Alexandria police are focusing on an eccentric political gadfly in their probe of three high-profile murders. But no arrest is imminent, Police Chief Earl Cook said Thursday, and 53-year-old Charles Severance is not considered a suspect in the deaths of Nancy Dunning, Ronald Kirby and Ruthanne Lodato.

“With Mr. Severance’s name being so prevalent the last month in the community and in the media, we wanted to tell people where he fit into our investigation,” Cook said in an interview. “There are some things unique to Mr. Severance . . . that put him firmly in the scope of what we’re looking at.”

Severance is currently jailed and awaiting trial on a weapons charge that is unrelated to the killings.

Because he was convicted of a felony in 2005, Severance is not allowed to possess guns, and prosecutors allege he had two that were purchased by his girlfriend. A Loudoun judge on Wednesday ruled that the case can go to a grand jury.

It was not that ruling or new evidence that led the police to open up about Severance now, Cook said, so much as public speculation.

Police have previously said that ballistics evidence may link the killings of Dunning in 2003, Kirby in 2013 and Lodato in February. The city’s mayor has called Severance a “person of interest” in the killings.

Cook would not say whether the two .22 caliber revolvers at issue in the Loudoun case, both of which have gone missing, are part of the Alexandria investigation.

“We’re looking to find the murder weapons,” he said.

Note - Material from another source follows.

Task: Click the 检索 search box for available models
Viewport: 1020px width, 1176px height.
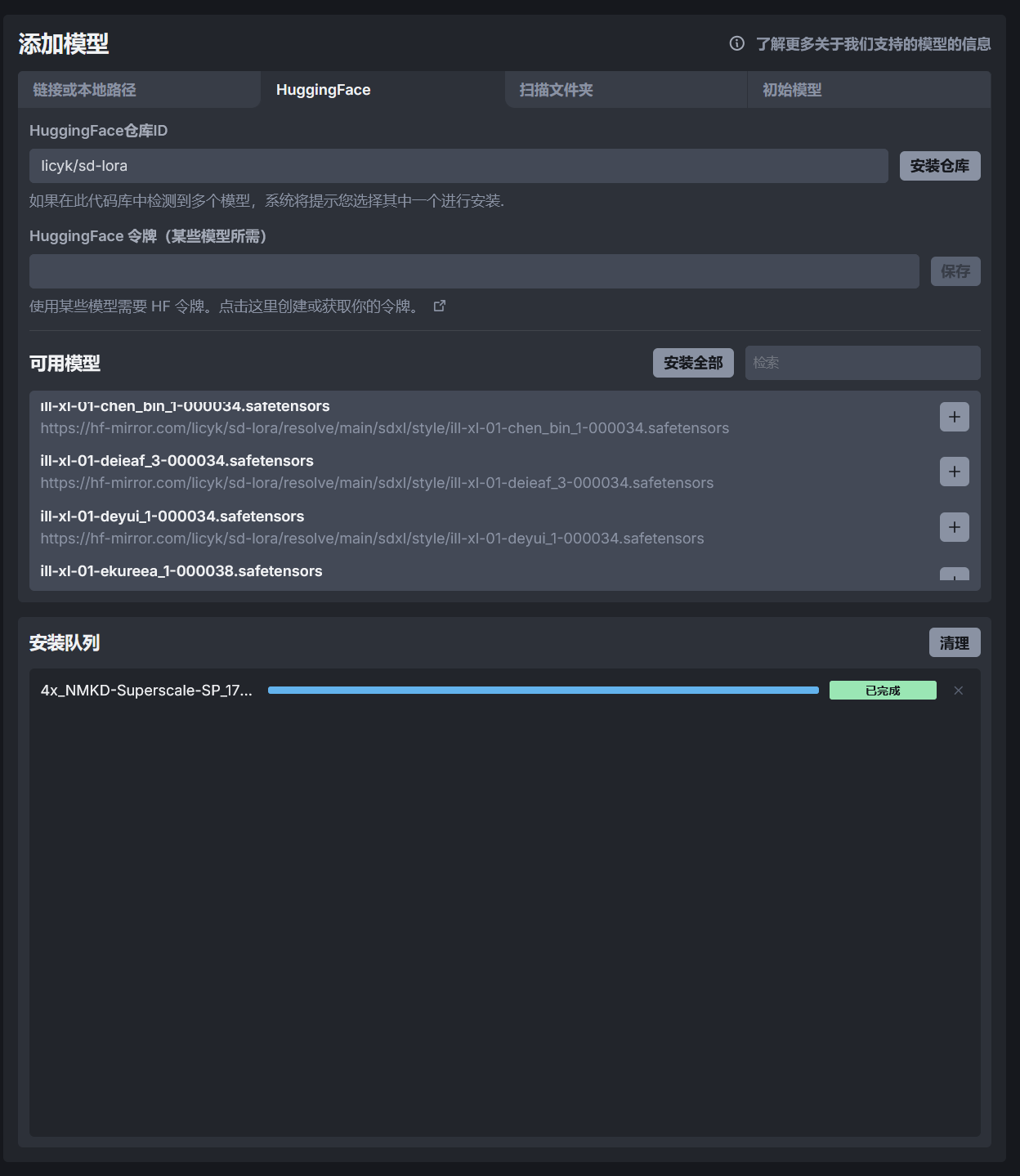Action: [862, 363]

Severance’s girlfriend testified Wednesday that the guns were purchased in 2012, nearly a decade after Dunning’s death.

The chief also did not call Severance a “suspect” in the slayings, although he said “he’s more that than not that.” The term suspect connotes a certain level in an investigation that hasn’t been reached, he said.

“An arrest is not imminent,” he said. “We have leads we’re still running down.”

A tip led police to Severance, Cook said, and the Northern Virginia resident’s decision to leave the state after police sought to question him in March prompted authorities to investigate him further. Severance was arrested in Wheeling, W.Va., and extradited back to Virginia in May.

Severance was interviewed by Alexandria police after his arrest, but Cook said that “now that he has legal representation, we can’t talk to him.”